Since all the damage was located beneath the submarine’s surfaced waterline a dry-dock was required for any repairs that were to be accomplished. This presented a further problem because SubRon 16’s floating dry-dock, the Oak Ridge ARDM-1 was itself in dry-dock in Cadiz, Spain for overhaul. None of the commercial dry-docks in the area could be used due to security problems and returning Marshall to the States in it’s condition was out of the question.

Canopus’s Repair Department Shipfitters recommended fabricating a cofferdam that could be secured to the hull of the Marshall, the water could then be pumped out and repairs made to the damaged area of the submarine. This plan was approved and work commenced on the 20th of December 1967.
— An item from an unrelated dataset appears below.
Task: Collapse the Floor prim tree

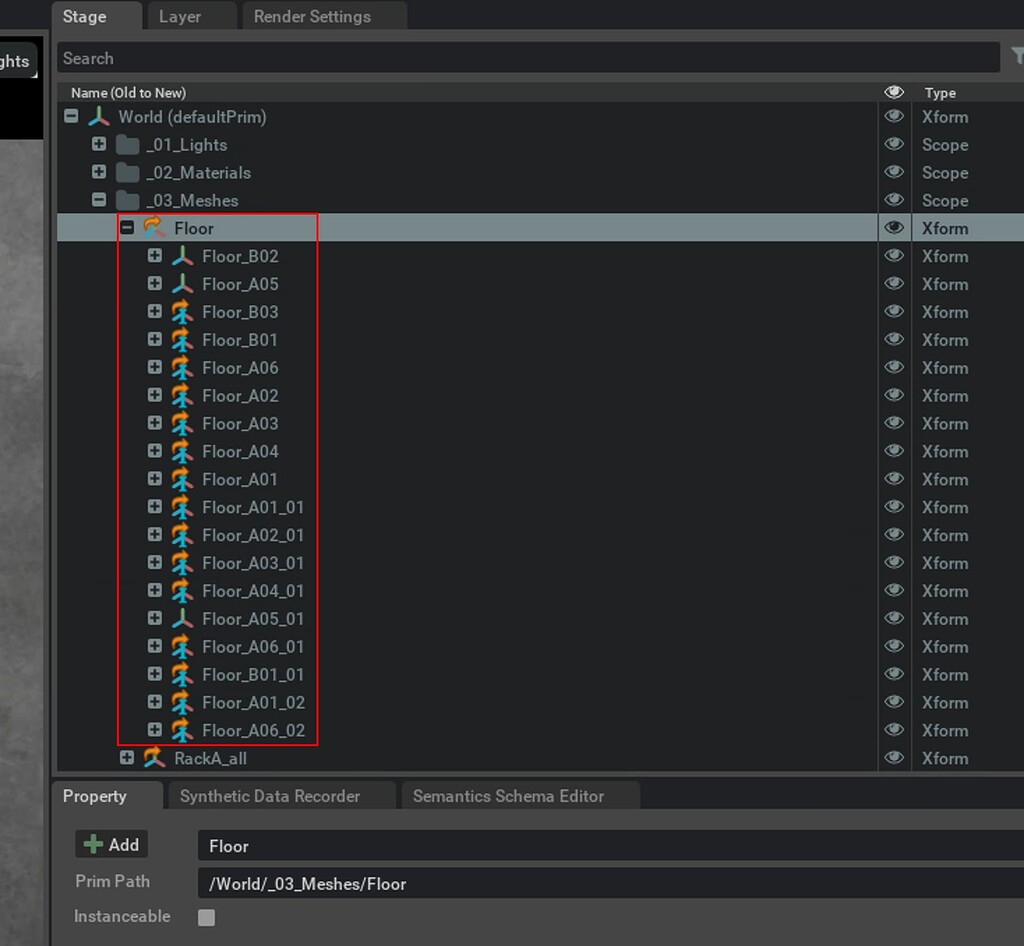Action: coord(127,228)
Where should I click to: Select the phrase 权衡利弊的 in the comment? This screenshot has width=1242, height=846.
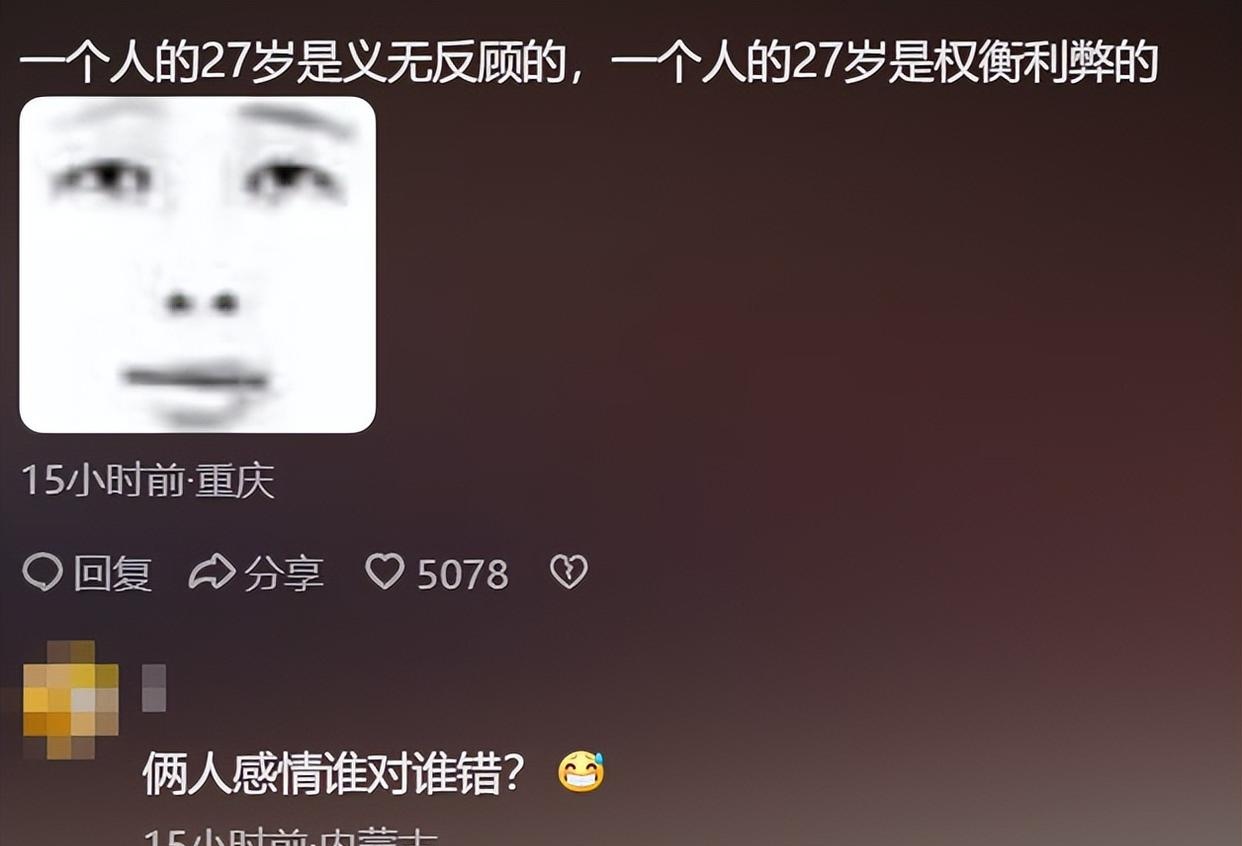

Due to the size of the finished cofferdam the decision was made to fabricate it on Canopus’s helicopter deck. This also provided a staging area for the receipt of the large quantities of material required for repairing Marshall’s damaged ballast tanks. When fabrication of the cofferdam was complete, Canopus Riggers, using the Squadron’s floating crane, hoisted the cofferdam and placed it on the side of Marshall. Canopus Divers, using wire straps and chain hoists secured the cofferdam to Marshall’s shell ensuring a watertight fit.

    

With the cofferdam securely in place and it and the Marshall’s damaged ballast tanks de-watered, the task of repairing the damaged structure and shell plating began. The HP air flasks were removed and the damaged piping repaired and capped. The damaged structure, shell plating and bulkhead were cropped out and replaced to as-built conditions in accordance with Marshall’s engineering drawings.

       

After working around the clock beginning the 20th of December, Canopus completed their task on the 17th of January 1968 enabling USS George C. Marshall to return to sea to complete its patrol.

   

Citation: Reference found in the appendix of the book, Blind Man’s Bluff: The Untold Story of American Submarine Espionage by Sherry Sontag, Christopher Drew, Annette Lawrence Drew

 

Note from Richard Retin: For this amazing engineering effort, among many others over its 30 years of service, I consider it a point in fact that "the Canopus was the ship that could build or repair anything".